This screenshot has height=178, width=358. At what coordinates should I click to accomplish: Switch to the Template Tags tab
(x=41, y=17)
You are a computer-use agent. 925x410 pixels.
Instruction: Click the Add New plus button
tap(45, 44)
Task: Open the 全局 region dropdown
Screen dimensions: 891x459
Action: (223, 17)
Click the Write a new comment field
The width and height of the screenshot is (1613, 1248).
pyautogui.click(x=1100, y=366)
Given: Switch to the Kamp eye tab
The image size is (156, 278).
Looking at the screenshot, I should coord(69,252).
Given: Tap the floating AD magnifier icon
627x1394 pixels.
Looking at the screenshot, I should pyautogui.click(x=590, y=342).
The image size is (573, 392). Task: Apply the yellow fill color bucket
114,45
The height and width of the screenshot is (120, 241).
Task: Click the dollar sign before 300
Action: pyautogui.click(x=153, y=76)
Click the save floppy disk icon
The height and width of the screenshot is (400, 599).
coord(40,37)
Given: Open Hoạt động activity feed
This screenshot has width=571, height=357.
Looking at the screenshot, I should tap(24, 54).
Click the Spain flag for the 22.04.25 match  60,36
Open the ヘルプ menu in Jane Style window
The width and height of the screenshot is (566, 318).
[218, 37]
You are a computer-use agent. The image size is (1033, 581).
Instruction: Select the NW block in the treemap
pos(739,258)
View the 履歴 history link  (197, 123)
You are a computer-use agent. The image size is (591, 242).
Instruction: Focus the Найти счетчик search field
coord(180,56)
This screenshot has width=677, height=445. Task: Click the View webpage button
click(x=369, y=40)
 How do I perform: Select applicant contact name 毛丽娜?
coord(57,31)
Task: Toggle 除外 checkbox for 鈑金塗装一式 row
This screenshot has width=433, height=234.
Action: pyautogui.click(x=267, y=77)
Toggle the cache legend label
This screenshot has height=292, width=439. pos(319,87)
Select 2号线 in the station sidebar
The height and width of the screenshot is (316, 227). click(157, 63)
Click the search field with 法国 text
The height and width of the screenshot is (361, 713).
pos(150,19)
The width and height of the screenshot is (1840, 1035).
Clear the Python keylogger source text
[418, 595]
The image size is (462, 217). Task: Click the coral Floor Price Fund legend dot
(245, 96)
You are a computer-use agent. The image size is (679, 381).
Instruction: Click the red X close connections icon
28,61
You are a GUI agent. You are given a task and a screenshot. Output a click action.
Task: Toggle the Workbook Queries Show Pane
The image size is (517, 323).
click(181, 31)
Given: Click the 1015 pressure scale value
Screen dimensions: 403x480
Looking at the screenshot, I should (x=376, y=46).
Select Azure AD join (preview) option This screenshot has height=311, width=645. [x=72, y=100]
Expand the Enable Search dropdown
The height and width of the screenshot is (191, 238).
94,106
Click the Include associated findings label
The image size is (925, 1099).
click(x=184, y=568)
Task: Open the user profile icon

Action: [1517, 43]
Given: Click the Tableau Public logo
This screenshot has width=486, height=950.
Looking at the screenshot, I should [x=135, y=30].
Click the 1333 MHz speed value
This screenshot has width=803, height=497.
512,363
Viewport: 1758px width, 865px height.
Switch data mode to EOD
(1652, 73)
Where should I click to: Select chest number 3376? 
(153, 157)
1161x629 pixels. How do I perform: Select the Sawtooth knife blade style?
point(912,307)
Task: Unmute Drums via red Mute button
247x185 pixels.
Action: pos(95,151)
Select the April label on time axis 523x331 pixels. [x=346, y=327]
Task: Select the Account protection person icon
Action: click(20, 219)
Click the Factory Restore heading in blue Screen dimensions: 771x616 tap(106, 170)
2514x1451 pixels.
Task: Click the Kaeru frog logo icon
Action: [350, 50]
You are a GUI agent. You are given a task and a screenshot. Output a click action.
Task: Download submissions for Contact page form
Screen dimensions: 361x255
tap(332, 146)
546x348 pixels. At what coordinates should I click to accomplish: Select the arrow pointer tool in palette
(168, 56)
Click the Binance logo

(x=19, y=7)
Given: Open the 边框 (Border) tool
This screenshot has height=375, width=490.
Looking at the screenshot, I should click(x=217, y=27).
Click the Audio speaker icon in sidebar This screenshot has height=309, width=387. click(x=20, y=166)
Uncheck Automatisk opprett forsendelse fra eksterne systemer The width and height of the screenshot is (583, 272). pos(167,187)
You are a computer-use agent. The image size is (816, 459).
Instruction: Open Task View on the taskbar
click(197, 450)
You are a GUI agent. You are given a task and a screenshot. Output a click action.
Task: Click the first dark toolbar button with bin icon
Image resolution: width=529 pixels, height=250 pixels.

---

• ASSIGNMENT:
Restate verbatim the first line above and all lines after it through the line containing "Given: Switch to the Kamp eye tab"; omit the rest.

• RESULT OF THE EXERCISE:
This screenshot has height=178, width=358. At what coordinates should I click to accomplish: Switch to the Template Tags tab
(x=41, y=17)
You are a computer-use agent. 925x410 pixels.
Instruction: Click the Add New plus button
tap(45, 44)
Task: Open the 全局 region dropdown
Screen dimensions: 891x459
Action: (223, 17)
Click the Write a new comment field
The width and height of the screenshot is (1613, 1248).
pyautogui.click(x=1100, y=366)
Given: Switch to the Kamp eye tab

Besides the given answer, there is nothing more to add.